Dear N.Y.T.B.R., Pt. I

The Editor
The New York Times Book Review
229 West 43rd Street
New York, N.Y. 10036

March 8, 2003

Dear New York Times Book Review,

Surely you’ve heard of me and my little novel, Clams Casino. The literati are ranting about it. The Borders stock boys are raving about it. The Starbucks laptoperati are ordering twice as many Tazo Chai lattes just thinking about it. George Plimpton called the book “Vonnegutian.” Kurt Vonnegut Jr. called it “Plimptonian.” Jonathan Franzen is appearing on Oprah Winfrey’s show just to endorse it. Ashton Kutcher is learning how to read just so he can read it.

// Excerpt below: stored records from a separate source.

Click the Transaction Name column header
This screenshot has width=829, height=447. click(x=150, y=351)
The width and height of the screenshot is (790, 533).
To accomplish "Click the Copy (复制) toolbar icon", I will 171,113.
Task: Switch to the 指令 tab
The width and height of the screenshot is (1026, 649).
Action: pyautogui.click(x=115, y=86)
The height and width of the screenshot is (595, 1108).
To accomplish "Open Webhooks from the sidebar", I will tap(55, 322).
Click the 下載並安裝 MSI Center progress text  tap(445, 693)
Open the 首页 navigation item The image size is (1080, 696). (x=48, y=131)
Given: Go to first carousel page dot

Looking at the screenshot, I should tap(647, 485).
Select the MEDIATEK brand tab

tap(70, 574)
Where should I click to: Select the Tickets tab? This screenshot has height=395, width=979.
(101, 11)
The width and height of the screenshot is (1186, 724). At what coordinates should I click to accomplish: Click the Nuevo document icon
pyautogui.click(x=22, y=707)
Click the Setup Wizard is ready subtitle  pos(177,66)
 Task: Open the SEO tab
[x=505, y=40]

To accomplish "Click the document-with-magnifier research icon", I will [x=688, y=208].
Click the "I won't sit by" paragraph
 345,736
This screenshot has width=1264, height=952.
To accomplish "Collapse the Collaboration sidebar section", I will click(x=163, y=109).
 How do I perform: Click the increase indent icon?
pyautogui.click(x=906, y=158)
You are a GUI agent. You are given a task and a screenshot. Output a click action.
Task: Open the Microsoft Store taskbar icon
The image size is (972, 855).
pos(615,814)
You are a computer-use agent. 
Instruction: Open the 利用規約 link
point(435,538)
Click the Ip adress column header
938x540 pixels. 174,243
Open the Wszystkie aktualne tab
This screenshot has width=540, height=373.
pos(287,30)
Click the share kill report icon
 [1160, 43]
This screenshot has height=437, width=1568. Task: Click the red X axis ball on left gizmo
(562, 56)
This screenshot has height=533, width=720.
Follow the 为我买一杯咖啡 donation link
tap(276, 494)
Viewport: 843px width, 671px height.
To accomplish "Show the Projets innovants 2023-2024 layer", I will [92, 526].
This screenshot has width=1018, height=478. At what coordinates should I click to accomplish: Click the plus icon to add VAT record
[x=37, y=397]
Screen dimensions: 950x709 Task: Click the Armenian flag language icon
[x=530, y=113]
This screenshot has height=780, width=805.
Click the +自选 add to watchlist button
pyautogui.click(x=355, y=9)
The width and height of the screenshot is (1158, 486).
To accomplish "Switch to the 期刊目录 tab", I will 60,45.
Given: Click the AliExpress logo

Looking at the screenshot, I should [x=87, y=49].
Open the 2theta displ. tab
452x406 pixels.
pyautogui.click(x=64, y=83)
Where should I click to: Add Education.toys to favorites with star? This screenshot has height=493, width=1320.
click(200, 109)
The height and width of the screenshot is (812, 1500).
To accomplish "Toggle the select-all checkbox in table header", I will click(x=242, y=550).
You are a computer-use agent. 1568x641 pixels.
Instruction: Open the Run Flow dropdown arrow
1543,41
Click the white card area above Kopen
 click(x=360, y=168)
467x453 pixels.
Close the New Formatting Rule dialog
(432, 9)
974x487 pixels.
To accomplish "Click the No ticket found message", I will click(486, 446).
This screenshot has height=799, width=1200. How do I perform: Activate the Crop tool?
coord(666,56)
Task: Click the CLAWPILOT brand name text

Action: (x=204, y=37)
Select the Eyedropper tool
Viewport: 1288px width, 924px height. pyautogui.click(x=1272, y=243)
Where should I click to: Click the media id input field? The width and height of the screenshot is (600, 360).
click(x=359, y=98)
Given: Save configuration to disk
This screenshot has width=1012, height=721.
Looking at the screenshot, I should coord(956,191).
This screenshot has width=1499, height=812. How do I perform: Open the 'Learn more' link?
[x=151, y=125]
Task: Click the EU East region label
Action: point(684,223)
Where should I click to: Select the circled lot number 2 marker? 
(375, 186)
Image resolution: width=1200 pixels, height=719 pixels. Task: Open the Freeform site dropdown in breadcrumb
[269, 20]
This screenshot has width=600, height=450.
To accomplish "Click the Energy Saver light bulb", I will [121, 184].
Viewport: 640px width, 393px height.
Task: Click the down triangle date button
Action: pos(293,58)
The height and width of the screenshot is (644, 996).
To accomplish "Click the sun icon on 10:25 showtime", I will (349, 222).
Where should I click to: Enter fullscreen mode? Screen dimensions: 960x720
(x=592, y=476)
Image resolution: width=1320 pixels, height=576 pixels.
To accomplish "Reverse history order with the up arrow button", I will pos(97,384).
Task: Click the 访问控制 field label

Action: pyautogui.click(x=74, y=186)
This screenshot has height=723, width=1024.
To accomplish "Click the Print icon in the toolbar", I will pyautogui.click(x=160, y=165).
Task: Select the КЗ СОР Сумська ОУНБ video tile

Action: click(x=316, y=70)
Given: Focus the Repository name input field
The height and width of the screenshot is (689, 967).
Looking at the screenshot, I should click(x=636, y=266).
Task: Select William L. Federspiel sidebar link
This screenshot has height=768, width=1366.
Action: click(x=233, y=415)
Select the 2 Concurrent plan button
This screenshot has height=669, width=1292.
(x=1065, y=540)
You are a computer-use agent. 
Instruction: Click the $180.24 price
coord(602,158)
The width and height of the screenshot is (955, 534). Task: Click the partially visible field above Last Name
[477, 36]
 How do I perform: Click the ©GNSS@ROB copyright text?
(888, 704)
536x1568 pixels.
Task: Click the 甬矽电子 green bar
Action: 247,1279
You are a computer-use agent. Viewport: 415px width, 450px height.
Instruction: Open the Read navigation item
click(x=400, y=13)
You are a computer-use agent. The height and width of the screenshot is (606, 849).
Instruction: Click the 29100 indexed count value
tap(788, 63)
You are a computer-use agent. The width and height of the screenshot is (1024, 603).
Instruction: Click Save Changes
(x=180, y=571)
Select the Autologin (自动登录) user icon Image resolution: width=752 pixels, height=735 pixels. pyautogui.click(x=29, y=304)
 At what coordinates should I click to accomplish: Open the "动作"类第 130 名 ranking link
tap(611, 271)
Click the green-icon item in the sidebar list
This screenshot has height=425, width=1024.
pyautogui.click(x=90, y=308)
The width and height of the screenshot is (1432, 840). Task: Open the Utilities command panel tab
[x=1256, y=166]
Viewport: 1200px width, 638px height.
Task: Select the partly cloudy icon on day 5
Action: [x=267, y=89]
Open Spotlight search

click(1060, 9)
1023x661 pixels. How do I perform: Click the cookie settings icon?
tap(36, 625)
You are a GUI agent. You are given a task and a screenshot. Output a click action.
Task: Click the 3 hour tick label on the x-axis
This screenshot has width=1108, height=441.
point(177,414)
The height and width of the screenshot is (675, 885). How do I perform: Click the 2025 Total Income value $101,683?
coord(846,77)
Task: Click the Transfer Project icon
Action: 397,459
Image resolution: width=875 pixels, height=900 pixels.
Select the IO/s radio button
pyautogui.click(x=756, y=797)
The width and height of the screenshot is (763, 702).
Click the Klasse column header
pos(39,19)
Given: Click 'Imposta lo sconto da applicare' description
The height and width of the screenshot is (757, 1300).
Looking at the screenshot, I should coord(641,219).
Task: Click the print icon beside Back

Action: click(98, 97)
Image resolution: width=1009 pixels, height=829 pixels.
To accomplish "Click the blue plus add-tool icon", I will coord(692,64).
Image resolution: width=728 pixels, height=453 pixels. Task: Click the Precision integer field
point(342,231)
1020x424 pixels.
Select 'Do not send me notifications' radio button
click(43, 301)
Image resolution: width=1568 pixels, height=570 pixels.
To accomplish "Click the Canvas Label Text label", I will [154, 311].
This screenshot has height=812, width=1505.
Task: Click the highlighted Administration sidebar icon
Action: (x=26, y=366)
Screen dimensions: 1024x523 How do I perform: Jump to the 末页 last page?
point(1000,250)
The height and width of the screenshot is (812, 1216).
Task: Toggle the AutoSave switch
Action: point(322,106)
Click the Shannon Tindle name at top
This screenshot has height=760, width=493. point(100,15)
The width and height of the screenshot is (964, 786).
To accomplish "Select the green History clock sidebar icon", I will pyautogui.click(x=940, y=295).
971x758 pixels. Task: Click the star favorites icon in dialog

How much more do you need to hear, N.Y.T.B.R.? What’s it take to get a review from you guys?

I mean, seriously, you guys are dropping the ball here. I never complained when you ignored my groundbreaking début, Mi Casa, Su Mama, even though Dave Eggers said it outstaggered, outheartbroke, and outgeniused anything he’d ever read. And my sophomore effort, Pulling a Door Clearly Marked ‘Push’, despite being snatched up for a big-screen treatent by two-time Oscar-nominee Frank Darabont, was completely glossed over by you guys yet I said nary a word.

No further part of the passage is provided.